Der Roman "Die Magnolienkatzen" von Noriko Morishita erzählt die berührende Geschichte von Noriko, einer in die Jahre gekommenen Schriftstellerin, die im Leben feststeckt. Sie lebt mit ihrer Großmutter und ihrer Mutter in einem Haus, bekommt kaum Aufträge und kann sich für die wenigen, die sie bekommt nicht motivieren. Doch plötzlich taucht vor ihrer Tür eine Katzenmama auf, die fünf kleine Kätzchen gebärt. Die geschworenen Hundemenschen der Familie, wollen die Katzen ins Tierheim bringen, dort ist jedoch kein Platz, als nehmen sie diese widerwillig auf.
Mimi, wie sie die Katzenmama nennen, und ihre Kinder werden zum Mittelpunkt des Lebens Norikos und ihrer Mutter und mit der Zeit verändern sie deren Leben und ihre Einstellung zu Katzen.

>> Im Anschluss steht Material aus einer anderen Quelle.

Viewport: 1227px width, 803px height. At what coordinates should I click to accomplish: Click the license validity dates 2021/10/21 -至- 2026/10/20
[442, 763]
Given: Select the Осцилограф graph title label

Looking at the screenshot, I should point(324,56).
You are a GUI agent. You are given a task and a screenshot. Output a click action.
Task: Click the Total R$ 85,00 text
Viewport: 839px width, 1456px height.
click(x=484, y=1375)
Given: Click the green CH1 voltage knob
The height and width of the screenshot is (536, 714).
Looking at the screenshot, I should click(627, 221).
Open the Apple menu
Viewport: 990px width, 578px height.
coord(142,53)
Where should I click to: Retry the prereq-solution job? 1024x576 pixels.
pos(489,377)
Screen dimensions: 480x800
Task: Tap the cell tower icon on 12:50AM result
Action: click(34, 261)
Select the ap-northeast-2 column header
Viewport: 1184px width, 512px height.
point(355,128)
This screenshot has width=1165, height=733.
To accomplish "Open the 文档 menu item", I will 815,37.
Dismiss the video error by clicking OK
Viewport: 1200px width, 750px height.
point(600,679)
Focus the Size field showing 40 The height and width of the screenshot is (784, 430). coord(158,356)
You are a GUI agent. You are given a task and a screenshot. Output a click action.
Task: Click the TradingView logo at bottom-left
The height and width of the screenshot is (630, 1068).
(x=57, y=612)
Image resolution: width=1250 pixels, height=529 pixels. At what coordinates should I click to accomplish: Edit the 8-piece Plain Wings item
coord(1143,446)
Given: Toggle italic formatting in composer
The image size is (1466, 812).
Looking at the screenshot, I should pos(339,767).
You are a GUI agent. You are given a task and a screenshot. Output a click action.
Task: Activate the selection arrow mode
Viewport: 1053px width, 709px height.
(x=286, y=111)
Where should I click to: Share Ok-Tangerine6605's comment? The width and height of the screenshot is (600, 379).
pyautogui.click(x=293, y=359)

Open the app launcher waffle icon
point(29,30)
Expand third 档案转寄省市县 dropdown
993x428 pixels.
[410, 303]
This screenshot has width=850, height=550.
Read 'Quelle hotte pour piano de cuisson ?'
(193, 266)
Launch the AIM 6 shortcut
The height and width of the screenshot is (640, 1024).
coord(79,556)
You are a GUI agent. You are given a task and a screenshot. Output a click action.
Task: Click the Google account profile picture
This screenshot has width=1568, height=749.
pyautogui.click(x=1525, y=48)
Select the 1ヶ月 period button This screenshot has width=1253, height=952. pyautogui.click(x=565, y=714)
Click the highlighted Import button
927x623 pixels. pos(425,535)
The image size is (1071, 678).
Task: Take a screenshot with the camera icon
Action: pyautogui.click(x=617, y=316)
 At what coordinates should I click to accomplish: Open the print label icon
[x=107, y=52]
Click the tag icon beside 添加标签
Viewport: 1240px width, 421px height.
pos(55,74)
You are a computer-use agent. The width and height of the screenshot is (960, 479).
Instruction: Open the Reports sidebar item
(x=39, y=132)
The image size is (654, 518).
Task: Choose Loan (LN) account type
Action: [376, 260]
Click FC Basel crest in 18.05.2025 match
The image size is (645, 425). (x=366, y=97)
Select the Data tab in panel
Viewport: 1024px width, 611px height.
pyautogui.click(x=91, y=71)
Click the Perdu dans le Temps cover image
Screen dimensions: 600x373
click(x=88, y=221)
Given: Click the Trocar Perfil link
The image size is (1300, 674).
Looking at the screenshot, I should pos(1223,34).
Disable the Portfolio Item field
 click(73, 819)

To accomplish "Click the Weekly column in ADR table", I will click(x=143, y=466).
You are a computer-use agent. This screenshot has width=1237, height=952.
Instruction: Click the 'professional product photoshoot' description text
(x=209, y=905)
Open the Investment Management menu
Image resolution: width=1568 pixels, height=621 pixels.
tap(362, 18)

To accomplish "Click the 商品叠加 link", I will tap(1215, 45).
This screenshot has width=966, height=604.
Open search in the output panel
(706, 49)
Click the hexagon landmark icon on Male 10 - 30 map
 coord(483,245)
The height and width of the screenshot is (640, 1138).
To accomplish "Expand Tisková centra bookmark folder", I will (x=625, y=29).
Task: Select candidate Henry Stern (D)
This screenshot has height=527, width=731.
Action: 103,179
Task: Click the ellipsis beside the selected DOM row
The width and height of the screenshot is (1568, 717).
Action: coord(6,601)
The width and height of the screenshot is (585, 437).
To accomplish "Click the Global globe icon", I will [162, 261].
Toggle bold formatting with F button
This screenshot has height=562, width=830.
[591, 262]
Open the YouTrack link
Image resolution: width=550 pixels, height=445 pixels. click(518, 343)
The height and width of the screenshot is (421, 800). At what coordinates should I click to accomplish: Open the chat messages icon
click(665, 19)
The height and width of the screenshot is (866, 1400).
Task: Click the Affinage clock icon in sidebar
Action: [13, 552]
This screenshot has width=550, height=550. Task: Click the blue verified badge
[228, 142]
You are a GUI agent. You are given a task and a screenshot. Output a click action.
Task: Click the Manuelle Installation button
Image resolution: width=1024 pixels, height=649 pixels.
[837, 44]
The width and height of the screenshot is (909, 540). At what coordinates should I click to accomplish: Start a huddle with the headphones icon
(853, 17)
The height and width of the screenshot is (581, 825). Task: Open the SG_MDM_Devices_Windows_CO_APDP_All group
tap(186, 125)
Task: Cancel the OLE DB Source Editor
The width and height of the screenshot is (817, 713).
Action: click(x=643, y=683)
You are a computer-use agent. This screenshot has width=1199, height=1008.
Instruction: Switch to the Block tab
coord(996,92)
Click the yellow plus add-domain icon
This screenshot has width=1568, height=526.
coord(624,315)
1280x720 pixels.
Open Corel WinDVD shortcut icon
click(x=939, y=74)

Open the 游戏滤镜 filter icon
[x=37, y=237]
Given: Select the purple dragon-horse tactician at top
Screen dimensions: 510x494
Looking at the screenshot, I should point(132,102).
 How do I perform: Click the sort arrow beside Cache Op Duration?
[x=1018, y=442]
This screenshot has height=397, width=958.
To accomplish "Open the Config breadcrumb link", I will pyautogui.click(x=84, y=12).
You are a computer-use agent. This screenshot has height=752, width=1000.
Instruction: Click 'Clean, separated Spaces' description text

"Die Magnolienkatzen" ist ein Roman, der so sanft daherkommt, wie die Pfoten der Kätzchen, um die es geht. Erzählt wird das ganze erste Jahr mit den Katzen, wie sie sich verändern, welche Probleme es gibt, was sie alles für sie tun und wie sie dann auch neue Familien finden. Dabei verlässt diese Handlung nie die vier Wände des Hauses, alles was außerhalb passiert, wird in Gesprächen erzählt - es zeigt : Mittelpunkt sind eigentlich die Katzen, nicht Noriko. Einfühlsam und ohne großes Aufregen erzählt der Roman, wie sich Noriko und ihre Mutter verändern, einander annähern, eine neue Aufgabe finden und wieder Halt im Leben finden.